La réduction des exportations russes, qui devrait s'accélérer avec un embargo européen, va entraîner une modification des fondamentaux du marché mondial, avec un risque de hausse des cours, et des incertitudes sur le moyen terme.
Si les Etats-membres de l'Union européenne (UE) réunis pour un sommet européen ces lundi et mardi trouvent un accord sur un embargo sur les achats de pétrole à la Russie, le marché pétrolier pourrait s'en trouver modifié dans les prochains mois.
Selon les dernières données fournies par l'Agence internationale de l'énergie (AIE), l'Europe (y compris le Royaume Uni) devrait consommer 13,5 millions de barils par jour (mbj) de pétrole brut en 2022, soit 13,6% de la demande mondiale, majoritairement consommés dans le secteur des transports. Quant à l'offre russe, au premier trimestre, elle s'élevait à 12,6 mbj, soit 12,8% de l'offre mondiale. La Russie est le deuxième exportateur mondial de pétrole et l'Europe reste encore son premier client.
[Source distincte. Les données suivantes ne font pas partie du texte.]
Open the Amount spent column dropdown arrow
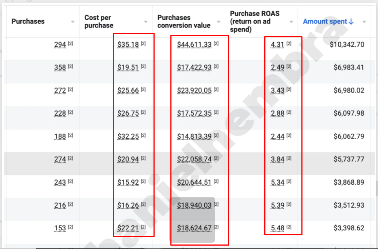 (364, 22)
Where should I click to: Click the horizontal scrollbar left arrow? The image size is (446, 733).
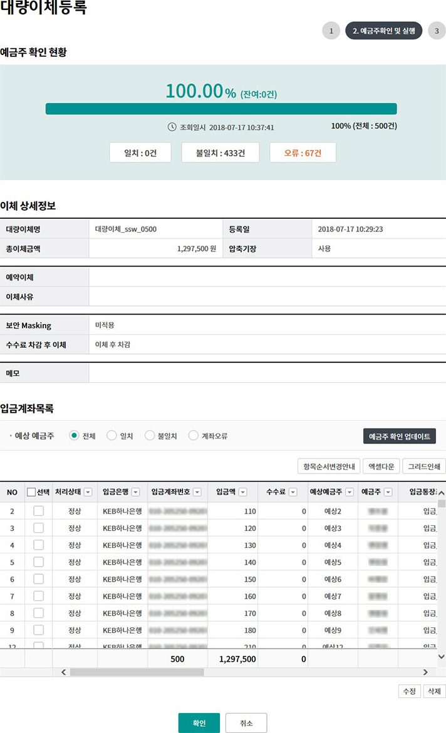pos(63,672)
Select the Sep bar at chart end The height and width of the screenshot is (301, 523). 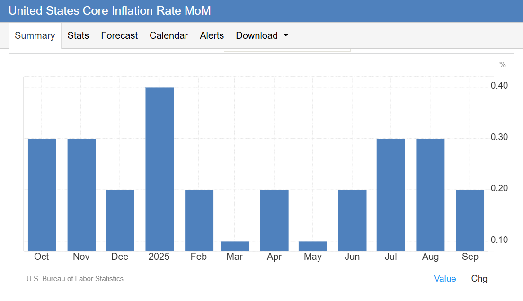470,220
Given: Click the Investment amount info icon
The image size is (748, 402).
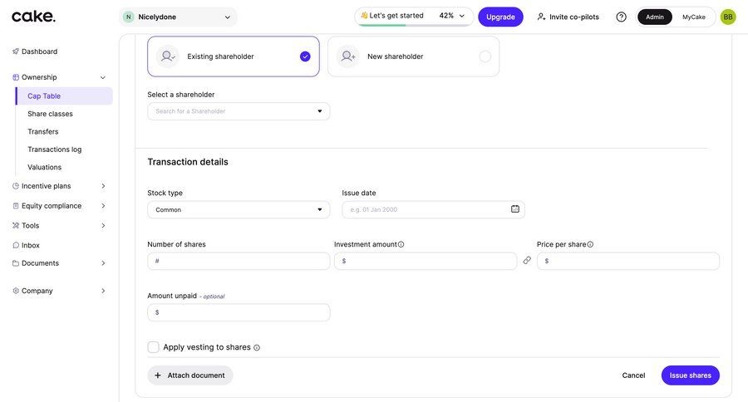Looking at the screenshot, I should pyautogui.click(x=401, y=244).
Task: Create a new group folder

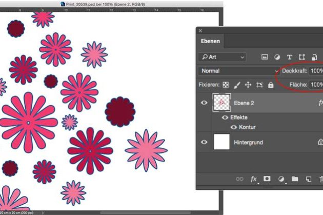Action: click(x=295, y=179)
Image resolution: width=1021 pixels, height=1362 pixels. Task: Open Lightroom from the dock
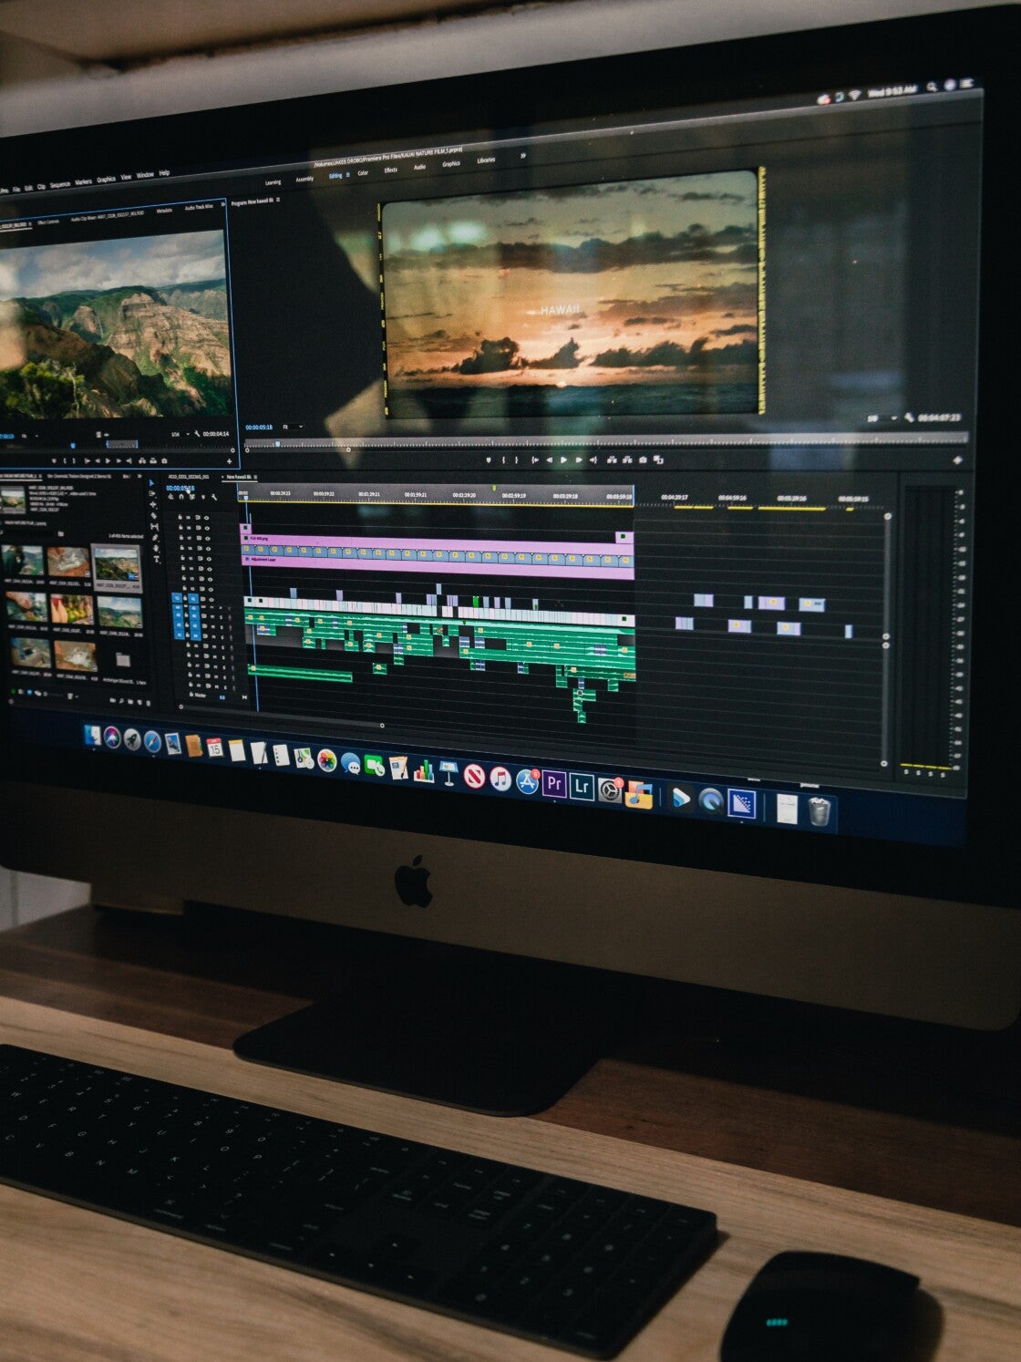(x=582, y=786)
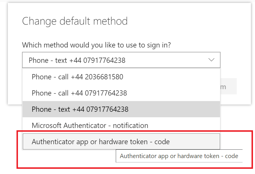This screenshot has width=255, height=174.
Task: Click the Change default method heading
Action: (75, 21)
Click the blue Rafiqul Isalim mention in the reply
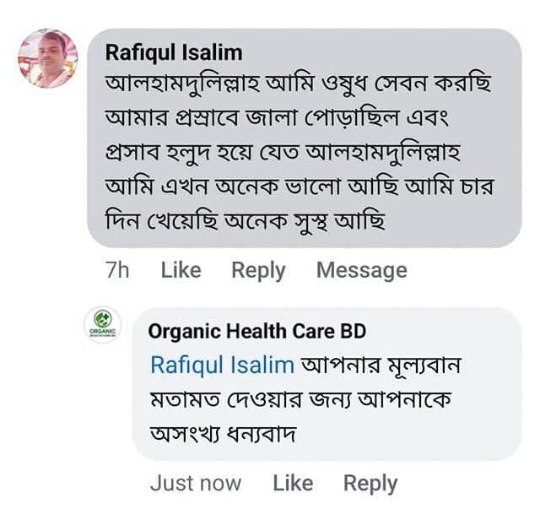This screenshot has width=540, height=509. 222,365
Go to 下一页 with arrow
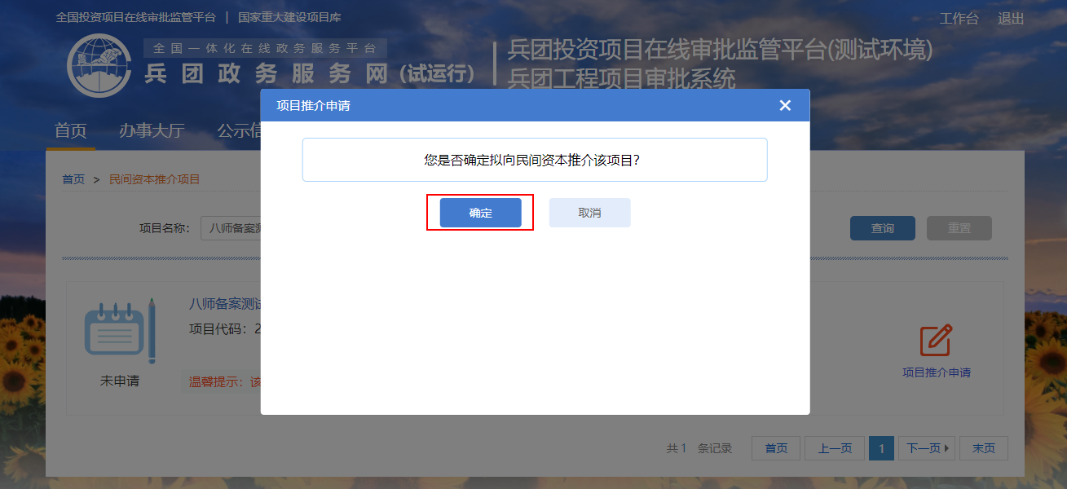The image size is (1067, 489). (x=928, y=448)

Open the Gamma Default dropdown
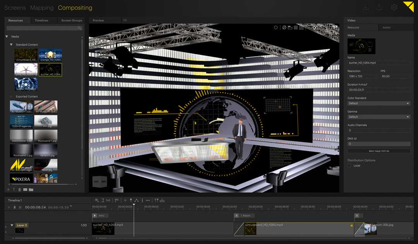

En cas d'embargo, l'AIE estime que cela "accélèrera la réorientation des flux commerciaux déjà en cours et obligera les compagnies pétrolières russes à fermer davantage de puits". L'agence anticipe qu'il y aura "une hausse constante de la production (hors Russie), (qui), associée à une croissance plus lente de la demande, en particulier en Chine (soumises à des restrictions d'activité en raison des confinements dus au Covid), permettront de parer à un déficit important de l'offre à court terme".
Compensés par les importations de l'Inde
Nombre de pays européens ont déjà réduit leurs achats de pétrole russe, comme l'atteste la chute de 40% de l'acheminement par rail de brut et de produits raffinés. Selon les données recueillies par l'AIE, la part de l'UE dans les exportations russes est passée de 50% (30% de brut et 20% de produits pétroliers) en janvier-février à 42% (25% de brut et 17% de produits pétroliers) en avril.
Pour le moment, la Russie a réussi à compenser l'arrêt des exportations vers les Etats-Unis et le Royaume-Uni qui avaient déjà imposé un embargo, en réorientant ces volumes vers l'Inde. En janvier, le géant asiatique représentait 1% des exportations pétrolières russes. En avril, 14%.